** Start of THE INPUT **

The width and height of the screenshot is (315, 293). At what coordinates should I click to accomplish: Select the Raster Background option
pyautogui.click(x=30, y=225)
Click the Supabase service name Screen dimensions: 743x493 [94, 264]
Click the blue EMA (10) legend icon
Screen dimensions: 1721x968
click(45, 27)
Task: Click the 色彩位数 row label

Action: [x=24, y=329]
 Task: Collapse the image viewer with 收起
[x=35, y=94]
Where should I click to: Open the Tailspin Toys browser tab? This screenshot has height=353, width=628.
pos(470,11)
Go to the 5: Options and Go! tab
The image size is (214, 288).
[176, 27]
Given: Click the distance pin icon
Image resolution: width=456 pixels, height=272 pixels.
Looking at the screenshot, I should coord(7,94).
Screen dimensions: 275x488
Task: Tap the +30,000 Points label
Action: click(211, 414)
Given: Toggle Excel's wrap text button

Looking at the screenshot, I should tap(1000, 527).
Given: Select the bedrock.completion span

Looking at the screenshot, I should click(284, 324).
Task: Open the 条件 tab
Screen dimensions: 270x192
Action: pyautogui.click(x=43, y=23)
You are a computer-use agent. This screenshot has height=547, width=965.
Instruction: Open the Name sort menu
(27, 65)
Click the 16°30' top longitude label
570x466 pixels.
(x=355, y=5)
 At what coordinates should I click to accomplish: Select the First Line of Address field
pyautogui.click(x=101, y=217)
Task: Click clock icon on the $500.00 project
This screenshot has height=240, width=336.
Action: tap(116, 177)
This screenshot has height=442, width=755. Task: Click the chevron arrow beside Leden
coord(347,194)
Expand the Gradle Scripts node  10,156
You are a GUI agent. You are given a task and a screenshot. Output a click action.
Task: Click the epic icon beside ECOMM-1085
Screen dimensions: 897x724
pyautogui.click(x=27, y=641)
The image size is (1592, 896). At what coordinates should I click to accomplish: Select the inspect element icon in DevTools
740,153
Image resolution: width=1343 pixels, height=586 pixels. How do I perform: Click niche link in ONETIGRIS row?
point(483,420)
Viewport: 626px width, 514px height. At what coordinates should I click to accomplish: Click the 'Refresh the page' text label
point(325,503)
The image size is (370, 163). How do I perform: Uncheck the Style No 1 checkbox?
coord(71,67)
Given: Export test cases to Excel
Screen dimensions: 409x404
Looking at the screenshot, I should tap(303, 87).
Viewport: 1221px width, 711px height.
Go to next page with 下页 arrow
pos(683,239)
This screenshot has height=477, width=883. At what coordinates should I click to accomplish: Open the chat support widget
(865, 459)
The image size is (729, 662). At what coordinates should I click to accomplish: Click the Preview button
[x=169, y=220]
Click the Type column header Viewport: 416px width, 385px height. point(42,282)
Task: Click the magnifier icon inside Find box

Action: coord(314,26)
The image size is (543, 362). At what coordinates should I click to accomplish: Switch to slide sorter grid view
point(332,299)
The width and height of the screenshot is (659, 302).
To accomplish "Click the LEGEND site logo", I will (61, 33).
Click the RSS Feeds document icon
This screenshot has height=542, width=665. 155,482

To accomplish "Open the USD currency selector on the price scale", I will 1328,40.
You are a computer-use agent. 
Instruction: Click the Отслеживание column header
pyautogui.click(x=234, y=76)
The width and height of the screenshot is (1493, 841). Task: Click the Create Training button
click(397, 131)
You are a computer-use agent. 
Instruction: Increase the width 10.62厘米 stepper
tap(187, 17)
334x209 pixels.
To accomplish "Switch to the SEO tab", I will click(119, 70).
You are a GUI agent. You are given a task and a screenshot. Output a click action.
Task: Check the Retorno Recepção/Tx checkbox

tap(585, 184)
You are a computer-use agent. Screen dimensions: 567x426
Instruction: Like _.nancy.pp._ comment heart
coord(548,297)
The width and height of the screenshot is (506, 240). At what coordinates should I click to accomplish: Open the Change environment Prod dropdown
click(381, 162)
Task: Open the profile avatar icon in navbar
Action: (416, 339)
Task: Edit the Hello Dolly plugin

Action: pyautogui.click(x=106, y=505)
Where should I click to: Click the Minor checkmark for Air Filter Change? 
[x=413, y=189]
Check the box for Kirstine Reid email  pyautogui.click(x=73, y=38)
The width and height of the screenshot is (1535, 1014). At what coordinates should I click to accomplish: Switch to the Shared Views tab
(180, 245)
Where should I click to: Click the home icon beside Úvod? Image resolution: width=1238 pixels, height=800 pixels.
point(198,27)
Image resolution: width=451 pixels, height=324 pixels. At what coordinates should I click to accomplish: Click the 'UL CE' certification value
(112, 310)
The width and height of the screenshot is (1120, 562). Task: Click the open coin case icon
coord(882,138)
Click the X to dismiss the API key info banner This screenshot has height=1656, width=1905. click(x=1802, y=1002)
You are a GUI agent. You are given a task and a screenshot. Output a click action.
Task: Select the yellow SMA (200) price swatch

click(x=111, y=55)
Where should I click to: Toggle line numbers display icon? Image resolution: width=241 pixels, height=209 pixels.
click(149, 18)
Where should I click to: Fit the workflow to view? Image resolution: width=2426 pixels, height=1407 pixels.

** End of THE INPUT **

WHAT NEEDS TO BE DONE ▸ Arrange every line of the data above as a Markdown table with the columns Row and Line. Give each nonblank line its own numbered row and leave out blank lines.

SOLUTION FOR THIS TASK ▸
| Row | Line |
|---|---|
| 1 | The width and height of the screenshot is (315, 293). At what coordinates should I click to accomplish: Select the Raster Background option |
| 2 | pyautogui.click(x=30, y=225) |
| 3 | Click the Supabase service name Screen dimensions: 743x493 [94, 264] |
| 4 | Click the blue EMA (10) legend icon |
| 5 | Screen dimensions: 1721x968 |
| 6 | click(45, 27) |
| 7 | Task: Click the 色彩位数 row label |
| 8 | Action: [x=24, y=329] |
| 9 |  Task: Collapse the image viewer with 收起 |
| 10 | [x=35, y=94] |
| 11 | Where should I click to: Open the Tailspin Toys browser tab? This screenshot has height=353, width=628. |
| 12 | pos(470,11) |
| 13 | Go to the 5: Options and Go! tab |
| 14 | The image size is (214, 288). |
| 15 | [176, 27] |
| 16 | Given: Click the distance pin icon |
| 17 | Image resolution: width=456 pixels, height=272 pixels. |
| 18 | Looking at the screenshot, I should coord(7,94). |
| 19 | Screen dimensions: 275x488 |
| 20 | Task: Tap the +30,000 Points label |
| 21 | Action: click(211, 414) |
| 22 | Given: Toggle Excel's wrap text button |
| 23 | Looking at the screenshot, I should tap(1000, 527). |
| 24 | Given: Select the bedrock.completion span |
| 25 | Looking at the screenshot, I should click(284, 324). |
| 26 | Task: Open the 条件 tab |
| 27 | Screen dimensions: 270x192 |
| 28 | Action: pyautogui.click(x=43, y=23) |
| 29 | You are a computer-use agent. This screenshot has height=547, width=965. |
| 30 | Instruction: Open the Name sort menu |
| 31 | (27, 65) |
| 32 | Click the 16°30' top longitude label |
| 33 | 570x466 pixels. |
| 34 | (x=355, y=5) |
| 35 |  At what coordinates should I click to accomplish: Select the First Line of Address field |
| 36 | pyautogui.click(x=101, y=217) |
| 37 | Task: Click clock icon on the $500.00 project |
| 38 | This screenshot has height=240, width=336. |
| 39 | Action: tap(116, 177) |
| 40 | This screenshot has height=442, width=755. Task: Click the chevron arrow beside Leden |
| 41 | coord(347,194) |
| 42 | Expand the Gradle Scripts node  10,156 |
| 43 | You are a GUI agent. You are given a task and a screenshot. Output a click action. |
| 44 | Task: Click the epic icon beside ECOMM-1085 |
| 45 | Screen dimensions: 897x724 |
| 46 | pyautogui.click(x=27, y=641) |
| 47 | The image size is (1592, 896). At what coordinates should I click to accomplish: Select the inspect element icon in DevTools |
| 48 | 740,153 |
| 49 | Image resolution: width=1343 pixels, height=586 pixels. How do I perform: Click niche link in ONETIGRIS row? |
| 50 | point(483,420) |
| 51 | Viewport: 626px width, 514px height. At what coordinates should I click to accomplish: Click the 'Refresh the page' text label |
| 52 | point(325,503) |
| 53 | The image size is (370, 163). How do I perform: Uncheck the Style No 1 checkbox? |
| 54 | coord(71,67) |
| 55 | Given: Export test cases to Excel |
| 56 | Screen dimensions: 409x404 |
| 57 | Looking at the screenshot, I should tap(303, 87). |
| 58 | Viewport: 1221px width, 711px height. |
| 59 | Go to next page with 下页 arrow |
| 60 | pos(683,239) |
| 61 | This screenshot has height=477, width=883. At what coordinates should I click to accomplish: Open the chat support widget |
| 62 | (865, 459) |
| 63 | The image size is (729, 662). At what coordinates should I click to accomplish: Click the Preview button |
| 64 | [x=169, y=220] |
| 65 | Click the Type column header Viewport: 416px width, 385px height. point(42,282) |
| 66 | Task: Click the magnifier icon inside Find box |
| 67 | Action: coord(314,26) |
| 68 | The image size is (543, 362). At what coordinates should I click to accomplish: Switch to slide sorter grid view |
| 69 | point(332,299) |
| 70 | The width and height of the screenshot is (659, 302). |
| 71 | To accomplish "Click the LEGEND site logo", I will (61, 33). |
| 72 | Click the RSS Feeds document icon |
| 73 | This screenshot has height=542, width=665. 155,482 |
| 74 | To accomplish "Open the USD currency selector on the price scale", I will 1328,40. |
| 75 | You are a computer-use agent.  |
| 76 | Instruction: Click the Отслеживание column header |
| 77 | pyautogui.click(x=234, y=76) |
| 78 | The width and height of the screenshot is (1493, 841). Task: Click the Create Training button |
| 79 | click(397, 131) |
| 80 | You are a computer-use agent.  |
| 81 | Instruction: Increase the width 10.62厘米 stepper |
| 82 | tap(187, 17) |
| 83 | 334x209 pixels. |
| 84 | To accomplish "Switch to the SEO tab", I will click(119, 70). |
| 85 | You are a GUI agent. You are given a task and a screenshot. Output a click action. |
| 86 | Task: Check the Retorno Recepção/Tx checkbox |
| 87 | tap(585, 184) |
| 88 | You are a computer-use agent. Screen dimensions: 567x426 |
| 89 | Instruction: Like _.nancy.pp._ comment heart |
| 90 | coord(548,297) |
| 91 | The width and height of the screenshot is (506, 240). At what coordinates should I click to accomplish: Open the Change environment Prod dropdown |
| 92 | click(381, 162) |
| 93 | Task: Open the profile avatar icon in navbar |
| 94 | Action: (416, 339) |
| 95 | Task: Edit the Hello Dolly plugin |
| 96 | Action: pyautogui.click(x=106, y=505) |
| 97 | Where should I click to: Click the Minor checkmark for Air Filter Change?  |
| 98 | [x=413, y=189] |
| 99 | Check the box for Kirstine Reid email  pyautogui.click(x=73, y=38) |
| 100 | The width and height of the screenshot is (1535, 1014). At what coordinates should I click to accomplish: Switch to the Shared Views tab |
| 101 | (180, 245) |
| 102 | Where should I click to: Click the home icon beside Úvod? Image resolution: width=1238 pixels, height=800 pixels. |
| 103 | point(198,27) |
| 104 | Image resolution: width=451 pixels, height=324 pixels. At what coordinates should I click to accomplish: Click the 'UL CE' certification value |
| 105 | (112, 310) |
| 106 | The width and height of the screenshot is (1120, 562). Task: Click the open coin case icon |
| 107 | coord(882,138) |
| 108 | Click the X to dismiss the API key info banner This screenshot has height=1656, width=1905. click(x=1802, y=1002) |
| 109 | You are a GUI agent. You are given a task and a screenshot. Output a click action. |
| 110 | Task: Select the yellow SMA (200) price swatch |
| 111 | click(x=111, y=55) |
| 112 | Where should I click to: Toggle line numbers display icon? Image resolution: width=241 pixels, height=209 pixels. |
| 113 | click(149, 18) |
| 114 | Where should I click to: Fit the workflow to view? Image resolution: width=2426 pixels, height=1407 pixels. |